**WHAT TO WORK ON:**
The records that follow must be printed exactly as they are.

--- DATA FOR THIS EXERCISE ---

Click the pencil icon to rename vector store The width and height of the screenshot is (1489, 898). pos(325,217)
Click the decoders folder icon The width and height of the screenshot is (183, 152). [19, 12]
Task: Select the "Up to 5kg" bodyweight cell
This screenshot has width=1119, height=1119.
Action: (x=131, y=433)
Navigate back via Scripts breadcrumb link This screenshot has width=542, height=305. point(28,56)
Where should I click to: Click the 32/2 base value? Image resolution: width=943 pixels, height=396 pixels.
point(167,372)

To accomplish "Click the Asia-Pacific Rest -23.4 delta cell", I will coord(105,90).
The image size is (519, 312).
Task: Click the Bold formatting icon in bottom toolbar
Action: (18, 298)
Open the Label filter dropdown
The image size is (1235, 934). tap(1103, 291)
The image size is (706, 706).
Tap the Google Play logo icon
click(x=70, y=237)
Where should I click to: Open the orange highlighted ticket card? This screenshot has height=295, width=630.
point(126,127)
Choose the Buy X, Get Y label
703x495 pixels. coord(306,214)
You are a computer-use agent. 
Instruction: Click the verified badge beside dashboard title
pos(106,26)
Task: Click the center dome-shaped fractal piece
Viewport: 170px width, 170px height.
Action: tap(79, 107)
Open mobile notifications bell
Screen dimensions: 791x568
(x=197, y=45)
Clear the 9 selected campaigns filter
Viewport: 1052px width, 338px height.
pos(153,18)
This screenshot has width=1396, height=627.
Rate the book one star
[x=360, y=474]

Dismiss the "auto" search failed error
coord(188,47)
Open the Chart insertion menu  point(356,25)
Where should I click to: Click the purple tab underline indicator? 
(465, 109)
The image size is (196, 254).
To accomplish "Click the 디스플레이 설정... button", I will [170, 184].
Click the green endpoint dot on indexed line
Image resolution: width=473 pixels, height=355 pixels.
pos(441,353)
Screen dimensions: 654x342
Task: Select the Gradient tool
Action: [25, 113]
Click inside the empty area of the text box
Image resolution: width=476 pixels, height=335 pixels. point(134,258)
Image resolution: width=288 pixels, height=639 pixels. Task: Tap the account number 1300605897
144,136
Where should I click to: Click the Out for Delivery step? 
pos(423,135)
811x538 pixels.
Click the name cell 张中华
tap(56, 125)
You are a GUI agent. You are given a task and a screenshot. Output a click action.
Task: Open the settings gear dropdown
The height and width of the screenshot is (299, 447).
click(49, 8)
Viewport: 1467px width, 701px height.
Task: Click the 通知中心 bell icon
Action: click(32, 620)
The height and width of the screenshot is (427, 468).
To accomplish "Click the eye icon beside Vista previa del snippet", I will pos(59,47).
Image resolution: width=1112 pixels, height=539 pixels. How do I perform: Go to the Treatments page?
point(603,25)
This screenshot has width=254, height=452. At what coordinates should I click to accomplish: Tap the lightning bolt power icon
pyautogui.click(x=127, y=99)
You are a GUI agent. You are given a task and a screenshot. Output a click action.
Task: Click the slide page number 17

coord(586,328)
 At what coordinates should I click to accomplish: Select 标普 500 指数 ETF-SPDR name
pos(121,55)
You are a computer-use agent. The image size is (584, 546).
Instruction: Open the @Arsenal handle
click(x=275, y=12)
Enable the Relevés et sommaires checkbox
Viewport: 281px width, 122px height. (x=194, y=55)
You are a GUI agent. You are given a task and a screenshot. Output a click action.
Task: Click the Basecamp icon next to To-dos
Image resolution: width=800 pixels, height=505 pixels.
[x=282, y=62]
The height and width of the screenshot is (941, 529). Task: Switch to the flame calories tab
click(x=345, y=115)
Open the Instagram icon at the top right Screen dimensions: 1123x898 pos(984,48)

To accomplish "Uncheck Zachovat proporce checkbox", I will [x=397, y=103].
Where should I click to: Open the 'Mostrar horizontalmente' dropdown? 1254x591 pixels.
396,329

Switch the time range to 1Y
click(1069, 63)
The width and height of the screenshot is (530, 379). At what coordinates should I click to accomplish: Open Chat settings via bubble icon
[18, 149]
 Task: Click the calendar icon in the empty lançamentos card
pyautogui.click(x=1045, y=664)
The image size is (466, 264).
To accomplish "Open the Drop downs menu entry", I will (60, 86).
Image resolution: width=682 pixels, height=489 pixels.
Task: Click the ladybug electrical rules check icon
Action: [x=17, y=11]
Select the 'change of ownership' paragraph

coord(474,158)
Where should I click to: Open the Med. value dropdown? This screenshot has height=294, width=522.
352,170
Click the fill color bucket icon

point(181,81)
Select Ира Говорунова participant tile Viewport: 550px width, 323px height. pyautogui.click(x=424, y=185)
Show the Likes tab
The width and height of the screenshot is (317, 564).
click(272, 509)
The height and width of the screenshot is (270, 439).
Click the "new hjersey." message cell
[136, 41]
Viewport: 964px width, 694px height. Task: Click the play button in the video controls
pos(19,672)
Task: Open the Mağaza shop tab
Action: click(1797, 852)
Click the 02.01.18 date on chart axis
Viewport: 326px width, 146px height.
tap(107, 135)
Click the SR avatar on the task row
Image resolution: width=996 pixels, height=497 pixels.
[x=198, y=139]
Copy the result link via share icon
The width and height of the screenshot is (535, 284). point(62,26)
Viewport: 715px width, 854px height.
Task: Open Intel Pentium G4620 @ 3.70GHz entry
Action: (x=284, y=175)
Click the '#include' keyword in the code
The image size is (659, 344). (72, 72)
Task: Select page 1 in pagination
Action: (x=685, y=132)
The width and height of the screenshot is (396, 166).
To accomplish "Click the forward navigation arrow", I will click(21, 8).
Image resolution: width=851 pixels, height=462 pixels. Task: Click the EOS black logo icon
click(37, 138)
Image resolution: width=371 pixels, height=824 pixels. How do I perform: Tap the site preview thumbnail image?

---

**RESPONSE:**
Click the pencil icon to rename vector store The width and height of the screenshot is (1489, 898). pos(325,217)
Click the decoders folder icon The width and height of the screenshot is (183, 152). [19, 12]
Task: Select the "Up to 5kg" bodyweight cell
This screenshot has width=1119, height=1119.
Action: (x=131, y=433)
Navigate back via Scripts breadcrumb link This screenshot has width=542, height=305. point(28,56)
Where should I click to: Click the 32/2 base value? Image resolution: width=943 pixels, height=396 pixels.
point(167,372)

To accomplish "Click the Asia-Pacific Rest -23.4 delta cell", I will coord(105,90).
The image size is (519, 312).
Task: Click the Bold formatting icon in bottom toolbar
Action: (18, 298)
Open the Label filter dropdown
The image size is (1235, 934). tap(1103, 291)
The image size is (706, 706).
Tap the Google Play logo icon
click(x=70, y=237)
Where should I click to: Open the orange highlighted ticket card? This screenshot has height=295, width=630.
point(126,127)
Choose the Buy X, Get Y label
703x495 pixels. coord(306,214)
You are a computer-use agent. 
Instruction: Click the verified badge beside dashboard title
pos(106,26)
Task: Click the center dome-shaped fractal piece
Viewport: 170px width, 170px height.
Action: tap(79, 107)
Open mobile notifications bell
Screen dimensions: 791x568
(x=197, y=45)
Clear the 9 selected campaigns filter
Viewport: 1052px width, 338px height.
pos(153,18)
This screenshot has width=1396, height=627.
Rate the book one star
[x=360, y=474]

Dismiss the "auto" search failed error
coord(188,47)
Open the Chart insertion menu  point(356,25)
Where should I click to: Click the purple tab underline indicator? 
(465, 109)
The image size is (196, 254).
To accomplish "Click the 디스플레이 설정... button", I will [170, 184].
Click the green endpoint dot on indexed line
Image resolution: width=473 pixels, height=355 pixels.
pos(441,353)
Screen dimensions: 654x342
Task: Select the Gradient tool
Action: [25, 113]
Click inside the empty area of the text box
Image resolution: width=476 pixels, height=335 pixels. point(134,258)
Image resolution: width=288 pixels, height=639 pixels. Task: Tap the account number 1300605897
144,136
Where should I click to: Click the Out for Delivery step? 
pos(423,135)
811x538 pixels.
Click the name cell 张中华
tap(56, 125)
You are a GUI agent. You are given a task and a screenshot. Output a click action.
Task: Open the settings gear dropdown
The height and width of the screenshot is (299, 447).
click(49, 8)
Viewport: 1467px width, 701px height.
Task: Click the 通知中心 bell icon
Action: click(32, 620)
The height and width of the screenshot is (427, 468).
To accomplish "Click the eye icon beside Vista previa del snippet", I will pos(59,47).
Image resolution: width=1112 pixels, height=539 pixels. How do I perform: Go to the Treatments page?
point(603,25)
This screenshot has width=254, height=452. At what coordinates should I click to accomplish: Tap the lightning bolt power icon
pyautogui.click(x=127, y=99)
You are a GUI agent. You are given a task and a screenshot. Output a click action.
Task: Click the slide page number 17

coord(586,328)
 At what coordinates should I click to accomplish: Select 标普 500 指数 ETF-SPDR name
pos(121,55)
You are a computer-use agent. The image size is (584, 546).
Instruction: Open the @Arsenal handle
click(x=275, y=12)
Enable the Relevés et sommaires checkbox
Viewport: 281px width, 122px height. (x=194, y=55)
You are a GUI agent. You are given a task and a screenshot. Output a click action.
Task: Click the Basecamp icon next to To-dos
Image resolution: width=800 pixels, height=505 pixels.
[x=282, y=62]
The height and width of the screenshot is (941, 529). Task: Switch to the flame calories tab
click(x=345, y=115)
Open the Instagram icon at the top right Screen dimensions: 1123x898 pos(984,48)

To accomplish "Uncheck Zachovat proporce checkbox", I will [x=397, y=103].
Where should I click to: Open the 'Mostrar horizontalmente' dropdown? 1254x591 pixels.
396,329

Switch the time range to 1Y
click(1069, 63)
The width and height of the screenshot is (530, 379). At what coordinates should I click to accomplish: Open Chat settings via bubble icon
[18, 149]
 Task: Click the calendar icon in the empty lançamentos card
pyautogui.click(x=1045, y=664)
The image size is (466, 264).
To accomplish "Open the Drop downs menu entry", I will (60, 86).
Image resolution: width=682 pixels, height=489 pixels.
Task: Click the ladybug electrical rules check icon
Action: [x=17, y=11]
Select the 'change of ownership' paragraph

coord(474,158)
Where should I click to: Open the Med. value dropdown? This screenshot has height=294, width=522.
352,170
Click the fill color bucket icon

point(181,81)
Select Ира Говорунова participant tile Viewport: 550px width, 323px height. pyautogui.click(x=424, y=185)
Show the Likes tab
The width and height of the screenshot is (317, 564).
click(272, 509)
The height and width of the screenshot is (270, 439).
Click the "new hjersey." message cell
[136, 41]
Viewport: 964px width, 694px height. Task: Click the play button in the video controls
pos(19,672)
Task: Open the Mağaza shop tab
Action: click(1797, 852)
Click the 02.01.18 date on chart axis
Viewport: 326px width, 146px height.
tap(107, 135)
Click the SR avatar on the task row
Image resolution: width=996 pixels, height=497 pixels.
[x=198, y=139]
Copy the result link via share icon
The width and height of the screenshot is (535, 284). point(62,26)
Viewport: 715px width, 854px height.
Task: Open Intel Pentium G4620 @ 3.70GHz entry
Action: (x=284, y=175)
Click the '#include' keyword in the code
The image size is (659, 344). (72, 72)
Task: Select page 1 in pagination
Action: (x=685, y=132)
The width and height of the screenshot is (396, 166).
To accomplish "Click the forward navigation arrow", I will click(21, 8).
Image resolution: width=851 pixels, height=462 pixels. Task: Click the EOS black logo icon
click(37, 138)
Image resolution: width=371 pixels, height=824 pixels. How do I perform: Tap the site preview thumbnail image?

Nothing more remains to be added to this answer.